Namun, investor masih tetap percaya bahwa organisasi negara pengeskor minyak (OPEC) masih mempertahankan kebijakan pengendalian produksi untuk membendung penurunan harga.
Mengutip Reuters, Rabu (28/2/2018), harga minyak mentah Brent untuk kontrak berjangka turun 6 sen menjadi US$ 67,44 per barel waktu London. Sementara minyak mentah West Texas Intermediate (WTI) turun 12 sen menjadi US$ 63,79 per barel.
Advertisement
Baca Juga
The American Petroleum Institute (API) akan merilis data mingguan mengenai persediaan minyak menta di AS pada Selasa malam. Berdasarkan jajak pendapat Reuters, pelaku pasar memperkirakan bahwa akan ada kenaikan 2,7 juta barel per barel.
Sebenarnya, persediaan minyak mentah AS telah turun lebih dari 100 juta barel, atau seperempat, dalam 12 bulan terakhir, ke level terendah dalam tiga tahun.
Secara musiman memang persediaan minyak mentah cenderung naik dalam tiga bulan pertama setiap tahunnya.
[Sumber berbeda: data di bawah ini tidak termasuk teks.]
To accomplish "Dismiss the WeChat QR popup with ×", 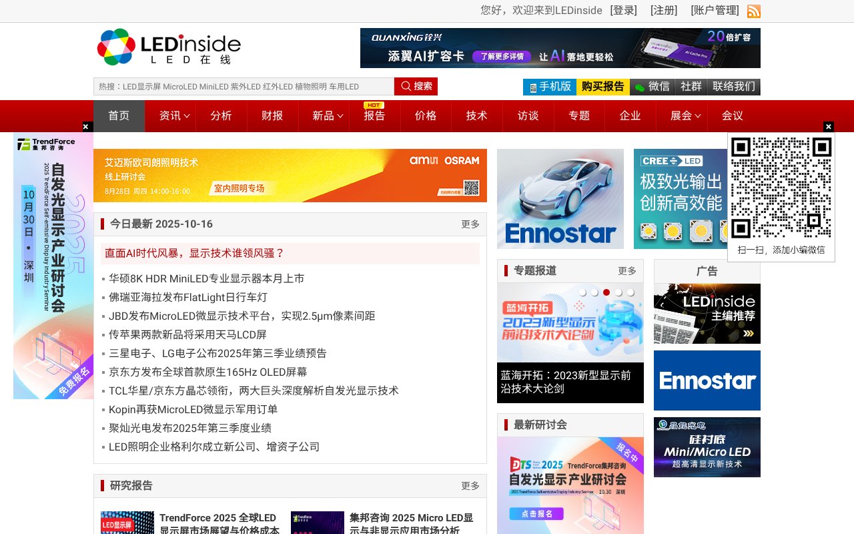I will [x=828, y=126].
Kenaikan persediaan minyak mentah AS yang bisa disamakan dengan kenaikan produksi ini bertolakbelakang dengan langkah yang telah dilakukan oleh OPEC dengan mengendalikan produksi.
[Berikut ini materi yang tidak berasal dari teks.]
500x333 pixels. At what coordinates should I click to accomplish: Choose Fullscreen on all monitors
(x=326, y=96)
Executive Director International Energy Agency (IEA) Fatih Birol mengatakan bahwa AS akan menyalip Rusia sebagai produsen minyak terbesar dunia di luar OPEC pada 2019.
"Pertumbuhan sangat kuat, AS akan menjadi penghasil minyak nomor satu dalam waktu dekat," jelas dia kepadas Reuters.
Perdagangan kemarin
Pada perdagangan kemarin, harga minyak dunia naik didukung permintaan yang tinggi dan komitmen Arab Saudi untuk mengurangi produksi minyak sejalan dengan kesepakatan negara-negara produsen minyak (OPEC). Kenaikan tersebut mencapai yang tertinggi selama tiga pekan.
Harga minyak terus menanjak karena pernyataan Menteri Energi Arab Saudi, Khalid Al-Falih yang mengatakan, produksi minyak mentah di Arab Saudi akan menurun pada Januari-Maret ini. Sedangkan rata-rata volume ekspor kurang dari 7 juta barel per hari.
Al-Falih lebih lanjut menjelaskan, Arab Saudi berharap negara-negara anggota OPEC dapat mengikis hambatan produksi minyak tahun depan, dan menciptakan kerangka kerja permanen untuk menstabilkan harga minyak setelah kesepakatan memangkas produksi minyak berakhir di 2018.
"Sebuah studi sedang berlangsung dan begitu kita tahu persis apa yang bisa dilakukan untuk menyeimbangkan pasar, kita akan umumkan langkah selanjutnya. Mungkin memangkas kendala produksi," terang Al-Falih.
Data Energy Information Administration (EIA) Amerika Serikat pada pekan lalu menyebut stok minyak mentah AS mengalami penurunan.
"Menurut kami permintaan (minyak) akan cukup kuat, tapi kami tidak melihat terobosan besar," kata Analis Joel Hancock.